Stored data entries
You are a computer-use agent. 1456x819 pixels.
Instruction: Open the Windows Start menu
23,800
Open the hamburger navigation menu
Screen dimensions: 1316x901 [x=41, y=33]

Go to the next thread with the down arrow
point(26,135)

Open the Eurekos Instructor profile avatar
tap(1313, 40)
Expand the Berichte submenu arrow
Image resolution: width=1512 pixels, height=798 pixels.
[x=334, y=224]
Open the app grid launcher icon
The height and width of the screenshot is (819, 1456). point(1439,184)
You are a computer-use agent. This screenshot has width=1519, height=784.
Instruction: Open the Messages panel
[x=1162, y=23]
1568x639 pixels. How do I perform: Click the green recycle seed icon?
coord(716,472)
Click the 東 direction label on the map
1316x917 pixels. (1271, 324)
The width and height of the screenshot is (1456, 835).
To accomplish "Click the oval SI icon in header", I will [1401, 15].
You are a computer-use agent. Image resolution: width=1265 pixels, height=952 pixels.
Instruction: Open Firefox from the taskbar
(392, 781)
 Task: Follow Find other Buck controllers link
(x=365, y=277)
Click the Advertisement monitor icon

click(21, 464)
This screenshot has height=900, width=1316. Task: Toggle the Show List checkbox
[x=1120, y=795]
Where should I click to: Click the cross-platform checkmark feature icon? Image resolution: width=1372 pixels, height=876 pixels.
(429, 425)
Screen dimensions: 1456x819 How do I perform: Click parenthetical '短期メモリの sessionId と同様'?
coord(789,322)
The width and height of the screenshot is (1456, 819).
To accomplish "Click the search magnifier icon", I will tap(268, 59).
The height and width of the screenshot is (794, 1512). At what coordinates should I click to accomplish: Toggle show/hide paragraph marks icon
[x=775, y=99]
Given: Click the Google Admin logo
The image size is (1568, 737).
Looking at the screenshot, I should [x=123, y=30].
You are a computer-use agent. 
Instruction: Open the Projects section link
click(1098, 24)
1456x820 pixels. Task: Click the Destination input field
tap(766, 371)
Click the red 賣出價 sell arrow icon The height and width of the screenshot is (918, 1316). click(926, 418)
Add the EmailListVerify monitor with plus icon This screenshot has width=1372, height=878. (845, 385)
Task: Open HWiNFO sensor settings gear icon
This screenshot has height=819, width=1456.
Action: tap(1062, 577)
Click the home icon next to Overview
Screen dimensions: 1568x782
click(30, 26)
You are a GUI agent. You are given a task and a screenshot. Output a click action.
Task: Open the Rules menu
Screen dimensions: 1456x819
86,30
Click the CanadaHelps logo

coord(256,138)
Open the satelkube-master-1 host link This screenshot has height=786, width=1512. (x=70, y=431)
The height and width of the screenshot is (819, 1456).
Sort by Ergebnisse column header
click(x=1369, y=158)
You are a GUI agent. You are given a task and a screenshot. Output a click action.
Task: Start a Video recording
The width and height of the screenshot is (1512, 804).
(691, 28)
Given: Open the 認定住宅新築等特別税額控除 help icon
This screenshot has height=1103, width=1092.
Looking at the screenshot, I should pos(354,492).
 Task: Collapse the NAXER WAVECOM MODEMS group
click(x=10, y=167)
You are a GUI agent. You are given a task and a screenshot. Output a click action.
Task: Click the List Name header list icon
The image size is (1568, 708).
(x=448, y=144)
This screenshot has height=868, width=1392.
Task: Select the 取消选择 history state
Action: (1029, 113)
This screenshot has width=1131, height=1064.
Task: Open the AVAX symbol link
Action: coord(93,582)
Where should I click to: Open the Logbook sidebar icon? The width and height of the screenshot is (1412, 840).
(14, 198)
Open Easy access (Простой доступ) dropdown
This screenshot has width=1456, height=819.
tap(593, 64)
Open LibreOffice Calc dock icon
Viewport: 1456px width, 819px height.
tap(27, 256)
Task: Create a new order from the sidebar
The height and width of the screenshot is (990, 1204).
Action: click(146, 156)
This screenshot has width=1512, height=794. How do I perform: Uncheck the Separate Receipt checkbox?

### Task directions
Retype the entries exactly, please. Leave no line out.

### Exercise result
You are a computer-use agent. 1456x819 pixels.
Instruction: Open the Windows Start menu
23,800
Open the hamburger navigation menu
Screen dimensions: 1316x901 [x=41, y=33]

Go to the next thread with the down arrow
point(26,135)

Open the Eurekos Instructor profile avatar
tap(1313, 40)
Expand the Berichte submenu arrow
Image resolution: width=1512 pixels, height=798 pixels.
[x=334, y=224]
Open the app grid launcher icon
The height and width of the screenshot is (819, 1456). point(1439,184)
You are a computer-use agent. This screenshot has width=1519, height=784.
Instruction: Open the Messages panel
[x=1162, y=23]
1568x639 pixels. How do I perform: Click the green recycle seed icon?
coord(716,472)
Click the 東 direction label on the map
1316x917 pixels. (1271, 324)
The width and height of the screenshot is (1456, 835).
To accomplish "Click the oval SI icon in header", I will [1401, 15].
You are a computer-use agent. Image resolution: width=1265 pixels, height=952 pixels.
Instruction: Open Firefox from the taskbar
(392, 781)
 Task: Follow Find other Buck controllers link
(x=365, y=277)
Click the Advertisement monitor icon

click(21, 464)
This screenshot has height=900, width=1316. Task: Toggle the Show List checkbox
[x=1120, y=795]
Where should I click to: Click the cross-platform checkmark feature icon? Image resolution: width=1372 pixels, height=876 pixels.
(429, 425)
Screen dimensions: 1456x819 How do I perform: Click parenthetical '短期メモリの sessionId と同様'?
coord(789,322)
The width and height of the screenshot is (1456, 819).
To accomplish "Click the search magnifier icon", I will tap(268, 59).
The height and width of the screenshot is (794, 1512). At what coordinates should I click to accomplish: Toggle show/hide paragraph marks icon
[x=775, y=99]
Given: Click the Google Admin logo
The image size is (1568, 737).
Looking at the screenshot, I should [x=123, y=30].
You are a computer-use agent. 
Instruction: Open the Projects section link
click(1098, 24)
1456x820 pixels. Task: Click the Destination input field
tap(766, 371)
Click the red 賣出價 sell arrow icon The height and width of the screenshot is (918, 1316). click(926, 418)
Add the EmailListVerify monitor with plus icon This screenshot has width=1372, height=878. (845, 385)
Task: Open HWiNFO sensor settings gear icon
This screenshot has height=819, width=1456.
Action: tap(1062, 577)
Click the home icon next to Overview
Screen dimensions: 1568x782
click(30, 26)
You are a GUI agent. You are given a task and a screenshot. Output a click action.
Task: Open the Rules menu
Screen dimensions: 1456x819
86,30
Click the CanadaHelps logo

coord(256,138)
Open the satelkube-master-1 host link This screenshot has height=786, width=1512. (x=70, y=431)
The height and width of the screenshot is (819, 1456).
Sort by Ergebnisse column header
click(x=1369, y=158)
You are a GUI agent. You are given a task and a screenshot. Output a click action.
Task: Start a Video recording
The width and height of the screenshot is (1512, 804).
(691, 28)
Given: Open the 認定住宅新築等特別税額控除 help icon
This screenshot has height=1103, width=1092.
Looking at the screenshot, I should pos(354,492).
 Task: Collapse the NAXER WAVECOM MODEMS group
click(x=10, y=167)
You are a GUI agent. You are given a task and a screenshot. Output a click action.
Task: Click the List Name header list icon
The image size is (1568, 708).
(x=448, y=144)
This screenshot has height=868, width=1392.
Task: Select the 取消选择 history state
Action: (1029, 113)
This screenshot has width=1131, height=1064.
Task: Open the AVAX symbol link
Action: coord(93,582)
Where should I click to: Open the Logbook sidebar icon? The width and height of the screenshot is (1412, 840).
(14, 198)
Open Easy access (Простой доступ) dropdown
This screenshot has width=1456, height=819.
tap(593, 64)
Open LibreOffice Calc dock icon
Viewport: 1456px width, 819px height.
tap(27, 256)
Task: Create a new order from the sidebar
The height and width of the screenshot is (990, 1204).
Action: click(146, 156)
This screenshot has width=1512, height=794. How do I perform: Uncheck the Separate Receipt checkbox?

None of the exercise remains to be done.